Secretary of State Kerry says the US intercepted Russian command-and-control calls to Russian agents in Ukraine.
Iran is again reported to be upgrading its cyber offensive capabilities, placing the US energy sector and (curiously) US state governments in its crosshairs.
The Internet Explorer zero day currently being exploited is widely viewed as auguring oblivion for Windows XP. It's also bad news for IE, at least until Microsoft comes up with a patch: the US and UK governments both advise users to stay away from IE. India's governmental and banking sectors are also worried.
The AOL breach means, analysts say, that you should treat all email from AOL accounts as guilty until proven innocent.
Google's Chrome is measured for its ability to detect Heartbleed holes and is found wanting: Chrome is "blind to 98% of potentially compromised certificates."
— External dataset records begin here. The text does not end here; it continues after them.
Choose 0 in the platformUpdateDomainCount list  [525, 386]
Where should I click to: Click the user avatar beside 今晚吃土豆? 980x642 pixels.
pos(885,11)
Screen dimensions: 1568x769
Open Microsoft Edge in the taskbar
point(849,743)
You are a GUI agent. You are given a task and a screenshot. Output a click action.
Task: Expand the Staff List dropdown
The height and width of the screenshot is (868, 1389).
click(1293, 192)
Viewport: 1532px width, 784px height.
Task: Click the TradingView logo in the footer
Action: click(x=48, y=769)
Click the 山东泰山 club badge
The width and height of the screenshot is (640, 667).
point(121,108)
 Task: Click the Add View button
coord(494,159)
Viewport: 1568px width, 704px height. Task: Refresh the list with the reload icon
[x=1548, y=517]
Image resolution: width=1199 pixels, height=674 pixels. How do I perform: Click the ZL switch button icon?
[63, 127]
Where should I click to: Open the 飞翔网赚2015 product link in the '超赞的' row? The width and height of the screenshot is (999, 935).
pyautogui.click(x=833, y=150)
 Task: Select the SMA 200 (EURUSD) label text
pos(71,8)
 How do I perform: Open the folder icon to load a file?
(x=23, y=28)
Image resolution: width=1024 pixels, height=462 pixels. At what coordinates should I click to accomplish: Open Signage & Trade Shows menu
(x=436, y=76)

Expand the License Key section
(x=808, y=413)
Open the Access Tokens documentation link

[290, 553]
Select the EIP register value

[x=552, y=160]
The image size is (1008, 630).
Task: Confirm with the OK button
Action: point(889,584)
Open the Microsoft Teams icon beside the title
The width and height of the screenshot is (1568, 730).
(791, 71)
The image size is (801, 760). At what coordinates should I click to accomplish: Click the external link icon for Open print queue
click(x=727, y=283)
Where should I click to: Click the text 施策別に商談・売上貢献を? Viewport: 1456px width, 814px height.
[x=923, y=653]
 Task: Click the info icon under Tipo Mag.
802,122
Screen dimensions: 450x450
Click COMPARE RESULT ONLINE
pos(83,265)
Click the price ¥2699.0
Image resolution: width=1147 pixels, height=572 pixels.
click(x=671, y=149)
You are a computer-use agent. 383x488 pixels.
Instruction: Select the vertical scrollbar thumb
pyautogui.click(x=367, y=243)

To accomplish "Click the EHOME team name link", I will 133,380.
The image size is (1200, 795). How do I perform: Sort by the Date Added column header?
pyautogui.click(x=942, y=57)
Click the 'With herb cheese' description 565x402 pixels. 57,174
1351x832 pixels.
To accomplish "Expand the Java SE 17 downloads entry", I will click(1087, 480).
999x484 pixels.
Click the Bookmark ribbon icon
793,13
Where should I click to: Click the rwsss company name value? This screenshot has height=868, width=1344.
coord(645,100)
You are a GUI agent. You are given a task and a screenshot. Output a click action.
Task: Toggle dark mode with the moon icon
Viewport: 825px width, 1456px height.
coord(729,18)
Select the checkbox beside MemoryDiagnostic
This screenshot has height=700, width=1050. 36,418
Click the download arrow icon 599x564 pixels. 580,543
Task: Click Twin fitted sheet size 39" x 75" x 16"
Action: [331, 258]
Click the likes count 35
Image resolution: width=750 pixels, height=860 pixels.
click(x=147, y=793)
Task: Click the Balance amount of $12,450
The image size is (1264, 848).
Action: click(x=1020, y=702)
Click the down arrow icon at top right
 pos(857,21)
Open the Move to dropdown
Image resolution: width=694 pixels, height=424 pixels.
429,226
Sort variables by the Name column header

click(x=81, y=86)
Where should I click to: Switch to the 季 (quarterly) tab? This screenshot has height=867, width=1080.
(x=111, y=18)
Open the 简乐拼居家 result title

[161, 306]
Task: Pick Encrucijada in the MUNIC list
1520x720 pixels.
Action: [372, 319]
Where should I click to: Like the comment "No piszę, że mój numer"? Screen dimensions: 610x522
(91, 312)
Several old pieces of malware are upgraded to more dangerous forms, illustrating again the relative efficiency of the black market and its criminal R&D community.
Siemens is patching Heartbleed in its ICS/SCADA products. Apple quietly fixes its leaky Developer Center. Mozilla updates Firefox, Thunderbird, and Seamonkey.
The Financial Times runs a series of thoughtful, disturbing articles on international cyber risks to critical infrastructure, with threats mounted by both state and non-state actors. One interesting conclusion: the need for businesses to undertake effective common defense apart from what protection governments give them, valuable as that may be. Energy sector cyber risk continues to draw attention from policy-makers (and industry worries about a regulatory monoculture).